VIRUS-L Digest Thursday, 25 Feb 1993 Volume 6 : Issue 34

Today's Topics:

WARNING: Problem with CLEAN-UP V100 and Michelangelo (PC)
WARNING: McAfee CLEAN & Michelangelo [Mich] (PC)
Re: Scanners getting bigger and slower
More on Education
Re: Censorship
A quick request for opinions
Known viruses in a UNIX evvironment (UNIX)
Re: Michelangelo or STONED? (PC)
Re: standardization (PC)
Re: New Virus (PC)
Re: Michelangelo or STONED? (PC)
PC Magazine on Anti-Virus Software (PC)
Re: PC Magazine reviews virus scanners (PC)
Request for virus tools (PC)
Maybe a virus (PC)
FPROT, Thunderbyte, & DataCrime II (PC)
Re: F-prot/FSP/bootsum problem. Help! (PC)
Problems w/ LAN Prrotect (PC)
Anybody knows SHIRLEY or VIVALDI ? (PC)
Shriley and Vivaldi Part II (PC)

VIRUS-L is a moderated, digested mail forum for discussing computer
virus issues; comp.virus is a non-digested Usenet counterpart.
Discussions are not limited to any one hardware/software platform -
diversity is welcomed. Contributions should be relevant, concise,
polite, etc. (The complete set of posting guidelines is available by
FTP on cert.org or upon request.) Please sign submissions with your
real name. Send contributions to [email protected]. Information on
accessing anti-virus, documentation, and back-issue archives is
distributed periodically on the list. A FAQ (Frequently Asked
Questions) document and all of the back-issues are available by
anonymous FTP on cert.org (192.88.209.5). Administrative mail
(comments, suggestions, and so forth) should be sent to me at:
<[email protected]>.

Ken van Wyk, [email protected]

----------------------------------------------------------------------

Date: Wed, 24 Feb 93 11:18:57 -0800
From: aryeh@mcafee.com (McAfee Associates)
Subject: WARNING: Problem with CLEAN-UP V100 and Michelangelo (PC)

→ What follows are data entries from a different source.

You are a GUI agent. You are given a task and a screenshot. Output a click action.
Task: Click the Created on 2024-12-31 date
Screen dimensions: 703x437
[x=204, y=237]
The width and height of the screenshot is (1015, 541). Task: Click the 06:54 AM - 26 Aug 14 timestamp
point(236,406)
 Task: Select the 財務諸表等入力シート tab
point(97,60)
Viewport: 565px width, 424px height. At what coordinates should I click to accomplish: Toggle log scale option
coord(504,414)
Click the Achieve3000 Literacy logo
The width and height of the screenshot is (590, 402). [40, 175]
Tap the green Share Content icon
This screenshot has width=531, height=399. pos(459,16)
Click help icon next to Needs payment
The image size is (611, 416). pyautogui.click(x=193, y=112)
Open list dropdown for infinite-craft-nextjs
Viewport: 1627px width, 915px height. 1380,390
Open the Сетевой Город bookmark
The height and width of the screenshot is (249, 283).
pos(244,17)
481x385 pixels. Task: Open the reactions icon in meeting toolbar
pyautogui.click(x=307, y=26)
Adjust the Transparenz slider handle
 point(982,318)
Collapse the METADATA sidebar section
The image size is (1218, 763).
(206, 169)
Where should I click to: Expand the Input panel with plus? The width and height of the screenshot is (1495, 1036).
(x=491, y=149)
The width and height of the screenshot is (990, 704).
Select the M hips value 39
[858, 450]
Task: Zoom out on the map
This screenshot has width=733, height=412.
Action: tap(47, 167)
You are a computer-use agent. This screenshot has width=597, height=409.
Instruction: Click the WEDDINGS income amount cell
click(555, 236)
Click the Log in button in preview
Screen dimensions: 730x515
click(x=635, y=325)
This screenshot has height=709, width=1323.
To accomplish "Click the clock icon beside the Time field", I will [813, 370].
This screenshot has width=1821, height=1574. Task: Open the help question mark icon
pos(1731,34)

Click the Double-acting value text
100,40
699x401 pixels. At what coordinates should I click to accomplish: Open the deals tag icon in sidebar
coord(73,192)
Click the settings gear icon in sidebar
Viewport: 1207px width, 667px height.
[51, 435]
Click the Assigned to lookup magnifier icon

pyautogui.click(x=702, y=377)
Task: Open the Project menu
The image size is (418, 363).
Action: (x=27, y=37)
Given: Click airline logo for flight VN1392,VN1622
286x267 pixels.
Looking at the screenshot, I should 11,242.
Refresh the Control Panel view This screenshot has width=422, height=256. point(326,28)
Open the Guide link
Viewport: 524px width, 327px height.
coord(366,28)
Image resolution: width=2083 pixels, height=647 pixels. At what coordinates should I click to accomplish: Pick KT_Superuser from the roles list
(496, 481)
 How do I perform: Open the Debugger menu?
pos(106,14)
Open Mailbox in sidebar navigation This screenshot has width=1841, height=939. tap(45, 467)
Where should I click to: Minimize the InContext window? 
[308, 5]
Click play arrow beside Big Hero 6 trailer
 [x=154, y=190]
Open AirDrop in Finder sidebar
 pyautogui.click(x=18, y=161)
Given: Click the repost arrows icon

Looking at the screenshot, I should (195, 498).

[Moderator's note: This message was posted to VALERT-L last night.]

McAfee Associates has been made aware of a possible problem with
removing the Michelangelo virus with Version 9.12V100 of CLEAN-UP:

When is CLEAN C: [MICH] is run to remove the Michelangelo virus on
some computer systems, the original master boot record of the hard
disk is restored to the wrong location, resulting in a non-accessable
hard drive until repaired.

This problem does not occur consistently and we are investigating it
now. In the meantime, anyone wishing to remove the Michelangelo virus
from a hard disk should use the [GENP] I.D. code with CLEAN-UP instead.
For example:
CLEAN C: [GENP]

This will remove the Michelangelo virus by replacing the infected
portion of the master boot record with a clean piece of code from
inside the CLEAN.EXE file.

Details will follow as I find out more.

Regards,

Aryeh Goretsky
Technical Support

- - - - - - - - - - - - - - - - - - - - - - - - - - - - - - - - - - - - - - - -
McAfee Associates, Inc. | Voice (408) 988-3832 | INTERNET: aryeh@mcafee.COM
3350 Scott Blvd, Bldg 14 | FAX (408) 970-9727 | IP# 192.187.128.1
Santa Clara, California | BBS (408) 988-4004 | CompuServe ID: 76702,1714
95054-3107 USA | USR HST Courier DS | or GO MCAFEE

------------------------------

Date: Sat, 20 Feb 93 22:32:29 -0500
From: [email protected] (A. Padgett Peterson)
Subject: WARNING: McAfee CLEAN & Michelangelo [Mich] (PC)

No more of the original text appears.